# LT's and catbacks



## CGgoat06 (Jul 4, 2008)

So I guess I've come to the conclusion after much research (about an hour or so) that Kooks LTs 1 3/4" and Spintech 2.5" catback seems like the best combo as far as exhaust and headers is concerned on my '06 6.0. The system sounds amazing on youtube and stuff, but should I go with the 1 7/8" heads and 3" catback or will that result in a bunch of backpressure? Other than my Volant CAI this would be the only other mod so I'm stumped. 
If there's a better setup as far as that is concerned please let me know... i.e. catless mids, x pipe, diablosport tuner, etc to go along with it.


----------



## svede1212 (Nov 1, 2005)

CGgoat06 said:


> So I guess I've come to the conclusion after much research (about an hour or so) that Kooks LTs 1 3/4" and Spintech 2.5" catback seems like the best combo as far as exhaust and headers is concerned on my '06 6.0. The system sounds amazing on youtube and stuff, but should I go with the 1 7/8" heads and 3" catback or will that result in a bunch of backpressure? Other than my Volant CAI this would be the only other mod so I'm stumped.
> If there's a better setup as far as that is concerned please let me know... i.e. catless mids, x pipe, diablosport tuner, etc to go along with it.
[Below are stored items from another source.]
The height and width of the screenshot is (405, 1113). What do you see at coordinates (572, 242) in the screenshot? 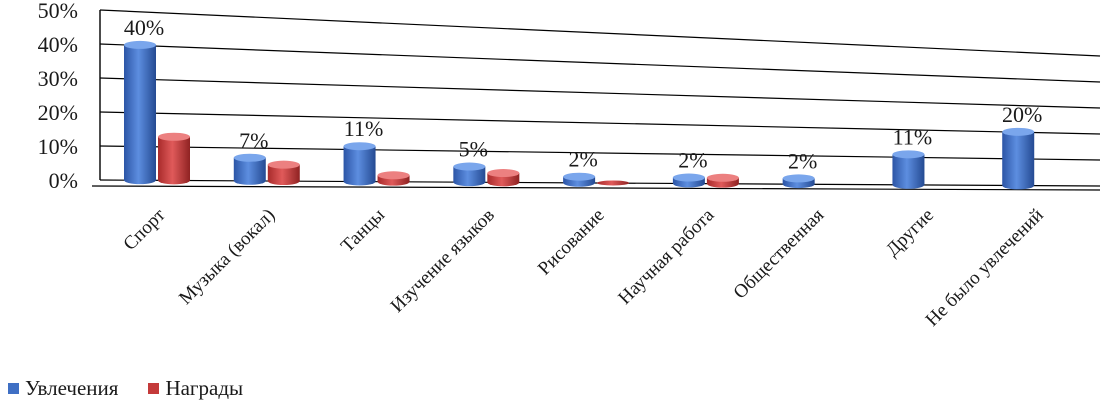
I see `x-tick-label: Рисование` at bounding box center [572, 242].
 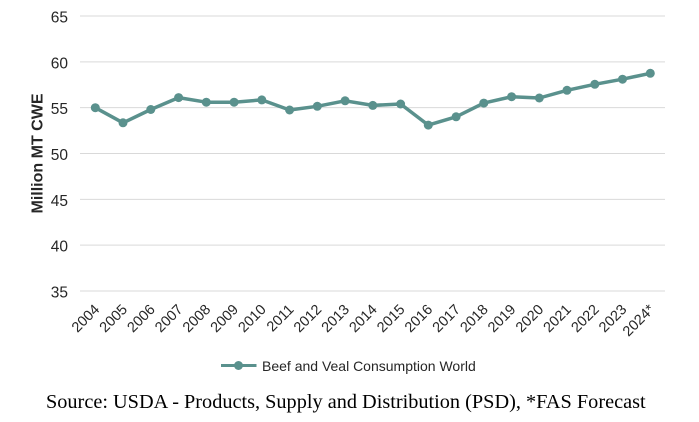 I want to click on svg-text: Million MT CWE, so click(x=38, y=153).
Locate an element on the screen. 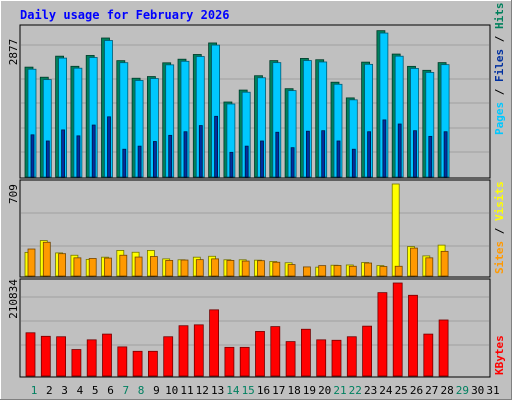 The image size is (512, 400). legend-files: Files is located at coordinates (500, 66).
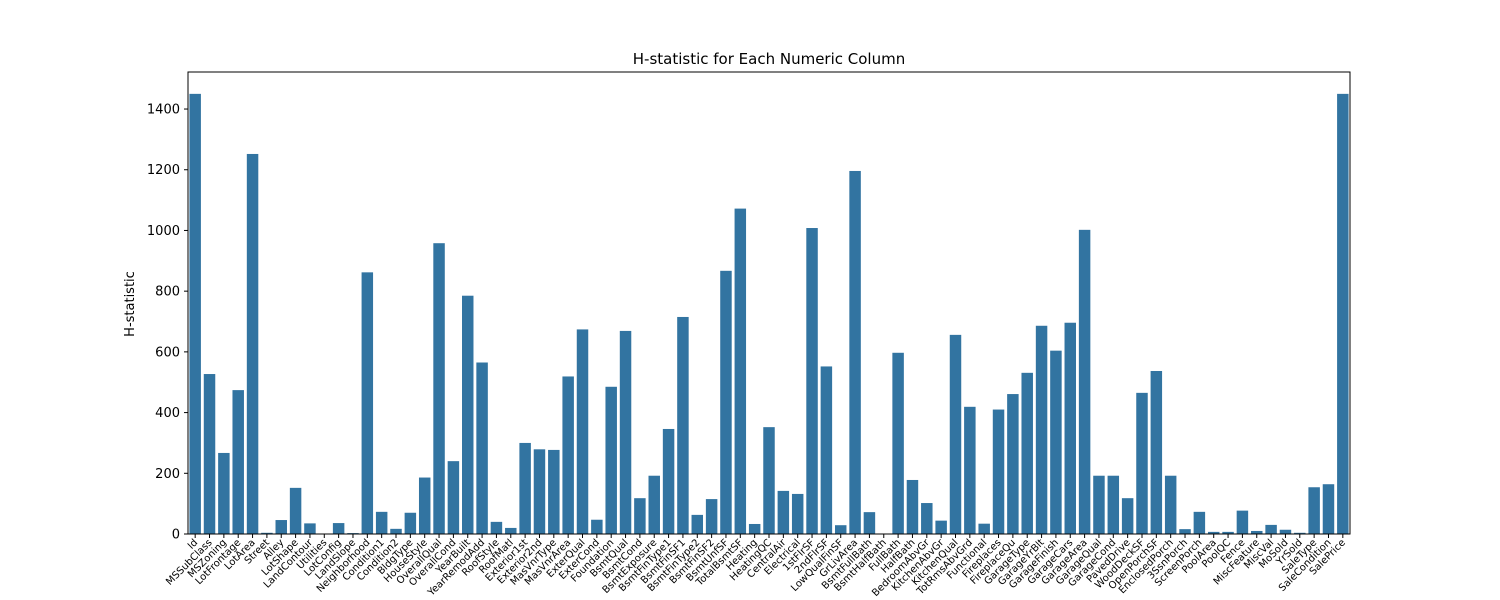  Describe the element at coordinates (597, 526) in the screenshot. I see `bar-ExterCond` at that location.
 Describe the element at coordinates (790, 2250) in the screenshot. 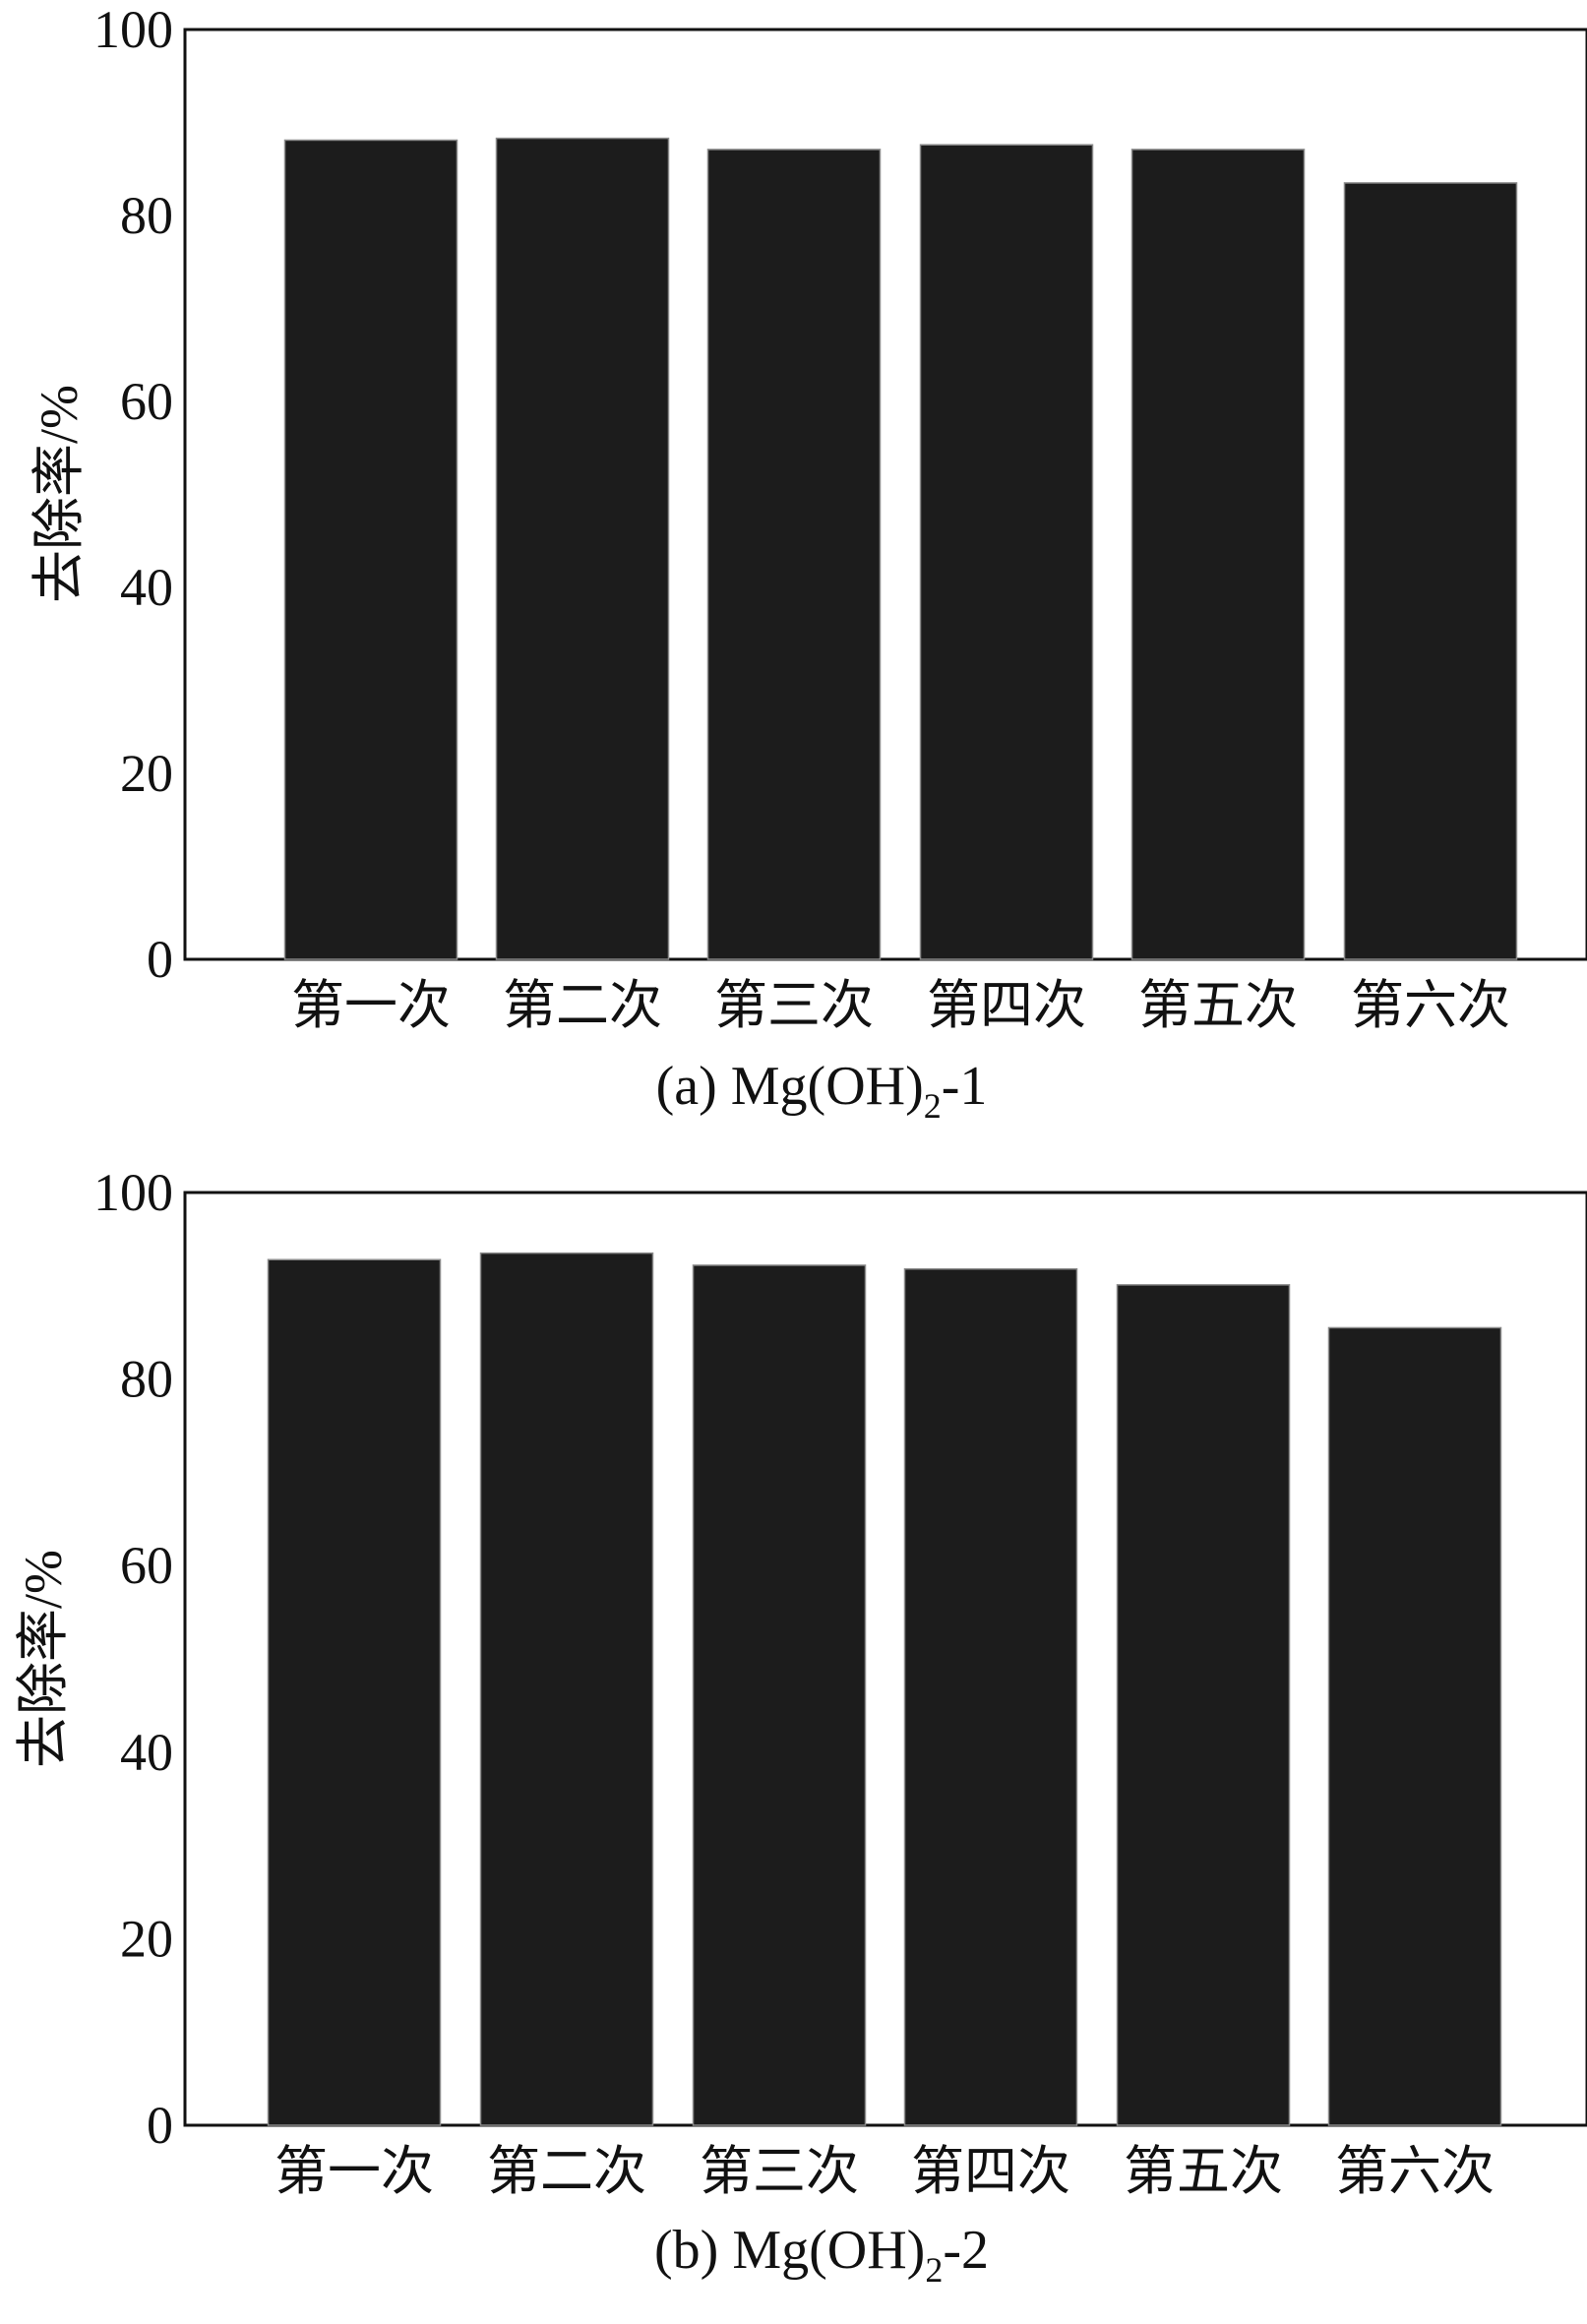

"back pressure" is very misunderstood. you don't want back pressure but you don't want a pipe too big as is will slow down the exhaust gas speed and lose scavanging. unless you plan on having a heads/big cam/and more car the 1 7/8s, 3" will probably be too much. 1 3/4" and 2 1/2" pipes will be great. "better setup" depends on what you're trying to do. performance? just the headers and maybe a x-pipe will be all you need. want to change the sound? then the catback comes into play. for a mildly modded car the stock catback is good enough and you won't lose one race because of that. catless will free up 5-10 HP but you'll need a tune with that and the headers to get the benefit. i wouldn't recommend a handheld for that tho


----------



## CGgoat06 (Jul 4, 2008)

Well here's what I ended up getting... 1 3/4" Kooks signature series LT's, 3" catted mids (emissions testing in Memphis  ), 2 1/2" Spintech catback w/ X-pipe. I'm planning on getting it tuned here in Memphis at Hypertech. I guess they're pretty reknown for tuning. Haven't installed everything yet as I'm waiting on the darn exhaust to get here, but I can't wait. Hopefully in the near future I'm wanting to get 228/232 cams, but we'll see...need more research 'cause I know nothing about cams.


----------



## v8newb (Jul 2, 2008)

I have been looking at the same headers and catted mids also- What are you going to use to tune? Where did you buy?

I'm not sure what kind of gains, but it's only the beginning. Congrats on the new toys.


----------



## ROBSGTO (Jul 6, 2008)

Check this out. This is the best setup I've heard so far!

YouTube - 2006 GTO Kooks/Dynomax/H-pipe D


----------



## CGgoat06 (Jul 4, 2008)

I'm probably going to end up getting it dyno tuned. I've been told by many people that you get much better results going that route. I bought my stuff from marylandspeed.com.


----------



## silgoat05 (Jul 1, 2006)

would the kooks s.s. be ok with a cam and other things? or should i just get the 1 7/8 kooks?? thanks


----------